わからんかったらその人の責任にするしかない

 ある学会誌に,学生の意識調査の結果として,「わからんかったらその人の責任にするしかない」というプロトコルが掲載されていました。それだけを取り上げて議論することは慎重にしなければなりませんが,教育学系の大学に学ぶ一般の学生の意識の一端として,このような発話を残す文化はいつ形成されるものでしょうか。小学校入学の時からすでにこのような文化が形成されているのでしょうか。悲しくなります。
 いつどのように関して明らかなことは分かりませんが,間違いなく言えることは,義務教育後の集団内においてコンテンツ・ベースの社会的文脈の下で,一つ一つの社会的経験の積み重ねの中で形成されていった文化であることです。
 現代の教育学においては,初めての事物・現象に対して分からなくなる現象はごく当たり前に現れることが知られています。それは様々な学問的な背景の下で,多様な理解が成されることが次々に明らかにされてきています。それらへの対応は一人の人間で賄うことが極めて難しいことも知られるようになってきています。
 分からなくなる現象が現れた場合には,そこから脱却すべくもがき奮闘します。もがき奮闘する努力を認めてあげられる文脈が用意されているかどうかによっても,その分からなくなる現象の解決に至るかどうかが影響を受けます。もがき苦しんでも解決に至らない場合もあるでしょうが,それは分からなくなった本人の責任とその周りにいる人たちの責任とのバランスによって解決への道筋が付けられるように思います。
 分からなくなったらいつでもどのようなことでも誰にでも助けを求められる文脈を用意してあげる環境構成と,分からなくなったらいつでもどのようなことでも誰をも助けてあげられる文脈を用意してあげる環境構成が必要です。わからんかったらその人の責任にする前に,その集団の文化を変えてあげる努力をし続けたいものです。

この授業でいちばん大切なことは何ですか?

 「この授業でいちばん大切なことは何ですか?」と聞かれることがあります。
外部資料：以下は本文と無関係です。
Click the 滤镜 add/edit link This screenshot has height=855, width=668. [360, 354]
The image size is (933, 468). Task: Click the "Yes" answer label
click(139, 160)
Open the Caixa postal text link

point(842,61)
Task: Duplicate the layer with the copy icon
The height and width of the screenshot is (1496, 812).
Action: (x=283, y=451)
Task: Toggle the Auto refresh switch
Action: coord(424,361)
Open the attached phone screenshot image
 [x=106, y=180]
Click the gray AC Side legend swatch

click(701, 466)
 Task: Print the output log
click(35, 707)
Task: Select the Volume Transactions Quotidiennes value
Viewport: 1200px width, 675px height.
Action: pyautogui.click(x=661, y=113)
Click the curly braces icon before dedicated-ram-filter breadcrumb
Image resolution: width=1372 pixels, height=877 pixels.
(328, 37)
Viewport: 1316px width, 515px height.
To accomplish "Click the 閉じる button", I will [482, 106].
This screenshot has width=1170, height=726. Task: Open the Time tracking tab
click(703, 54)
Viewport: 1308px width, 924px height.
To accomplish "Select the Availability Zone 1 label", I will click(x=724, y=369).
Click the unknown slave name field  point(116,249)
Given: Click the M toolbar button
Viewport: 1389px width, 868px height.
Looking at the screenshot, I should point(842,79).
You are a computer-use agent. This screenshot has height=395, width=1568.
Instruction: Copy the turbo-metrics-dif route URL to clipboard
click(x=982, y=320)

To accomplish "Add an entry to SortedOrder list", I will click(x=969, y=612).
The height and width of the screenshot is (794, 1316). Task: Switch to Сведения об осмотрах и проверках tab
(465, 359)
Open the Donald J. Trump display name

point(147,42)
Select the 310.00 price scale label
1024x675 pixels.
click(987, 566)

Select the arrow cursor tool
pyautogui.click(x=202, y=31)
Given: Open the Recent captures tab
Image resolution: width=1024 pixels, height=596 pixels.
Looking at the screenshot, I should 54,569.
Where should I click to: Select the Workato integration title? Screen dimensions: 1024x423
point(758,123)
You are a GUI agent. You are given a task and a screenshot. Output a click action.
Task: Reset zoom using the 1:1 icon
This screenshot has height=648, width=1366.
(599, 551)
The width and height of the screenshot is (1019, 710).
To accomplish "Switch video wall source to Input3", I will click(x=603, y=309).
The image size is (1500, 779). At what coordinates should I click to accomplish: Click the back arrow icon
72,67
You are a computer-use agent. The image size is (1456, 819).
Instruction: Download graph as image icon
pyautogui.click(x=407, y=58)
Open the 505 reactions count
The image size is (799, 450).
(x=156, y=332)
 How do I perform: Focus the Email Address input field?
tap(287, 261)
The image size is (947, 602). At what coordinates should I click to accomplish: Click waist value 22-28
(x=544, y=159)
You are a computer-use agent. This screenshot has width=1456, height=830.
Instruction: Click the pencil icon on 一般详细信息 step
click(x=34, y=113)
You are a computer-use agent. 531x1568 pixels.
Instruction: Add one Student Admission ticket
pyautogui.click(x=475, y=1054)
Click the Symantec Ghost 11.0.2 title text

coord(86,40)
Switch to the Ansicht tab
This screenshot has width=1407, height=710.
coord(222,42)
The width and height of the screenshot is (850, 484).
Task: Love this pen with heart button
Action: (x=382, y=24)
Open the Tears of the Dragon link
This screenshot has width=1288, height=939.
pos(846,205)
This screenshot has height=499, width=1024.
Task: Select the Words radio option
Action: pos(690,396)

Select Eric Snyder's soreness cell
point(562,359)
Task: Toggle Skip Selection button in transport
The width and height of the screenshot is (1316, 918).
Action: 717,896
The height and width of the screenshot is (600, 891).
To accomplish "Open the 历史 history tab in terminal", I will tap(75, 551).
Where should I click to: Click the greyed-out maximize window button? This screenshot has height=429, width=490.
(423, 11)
みなさんなら,何と答えるでしょうか?私なら,間違いなく,「全員が目標を達成することです」と答えます。おそらく,この授業でいちばん大切なことを聞きたい場合には,教材や指導法,指導内容を期待していることではないかと推測できます。何を教えたいのか,どのようにして教えたいのか,そのために工夫したり開発したりした教材を求めているのでしょう。
 新しい学習指導要領が,小学校では本年度から中学校では来年度から全面実施となります。その学習指導要領では修得すべき資質・能力が大切にされますから,この授業で身に付けさせたい資質・能力が挙げられるかもしれません。
 しかし,教えるべき内容や修得すべき資質・能力が大切にされたとしても,それらが一部の子どもたちにしか修得されなかったとしたら,大切さが薄らいでしまうように思うのは私だけでしょうか。大切であることには変わりありませんが,いちばんと言われたらやはりそれらを全員が享受できることであり,全員が教えるべき内容を理解すること,全員が修得すべき資質・能力を身に付けることです。
 教える内容や修得すべき資質・能力が大切であったとしても,それが一部の子どもたちにしか理解されていない修得されていない状況であったとしたならば,いちばん大切だとは言えないものではないでしょうか。いちばん大切なことであるとしたら,全員に享受させたいと願うばかりです。

初めてのことに挑戦し続ける子どもたち

 初めてのことに挑戦する場合には,誰しも躊躇いがあります。不安もあれば緊張もします。それだけに,自分一人で考えて判断して行動に移す場合もありますが,誰かに相談することもあります。それを払拭する上では,個人的な文脈もさることながら,社会的文脈も大きな影響を与えているからです。
 そんなときに,あなたの判断が正しいと言われたら,幸せです。それも一番正しいよ,と言われたら躊躇いや不安などは一気呵成に吹き飛んでしまうでしょう。あるいは,一緒にやってみようよと言われたら,それも幸せです。一緒に歩んでくれることほど,心細い思いを吹き飛ばせて勇気づけてくれることでしょう。躊躇いを分かち合ってくれるからかもしれません。それだけに,相談相手というのは有り難いです。
 学校の授業は,子どもたちにとって毎日,毎単位時間が初めてのことへの挑戦の連続です。授業の最中に,これでいいのかなあと思っているそのときに,それでいいんだよ正解!と言われたり,どうしたらいいのかなあと多い悩んでいるそのときに,一緒にやってみようよとか言われりしたら,やる気が起きませんか?私にとってそんなときは,やってみてよかったなあと思える元気ともうちょっとがんばろうかなあと思える勇気とやる気をもらえて嬉しくなります。初めてのことに挑戦し続ける子どもたちに,そんなプレゼントをあげることのできる授業をしてみませんか?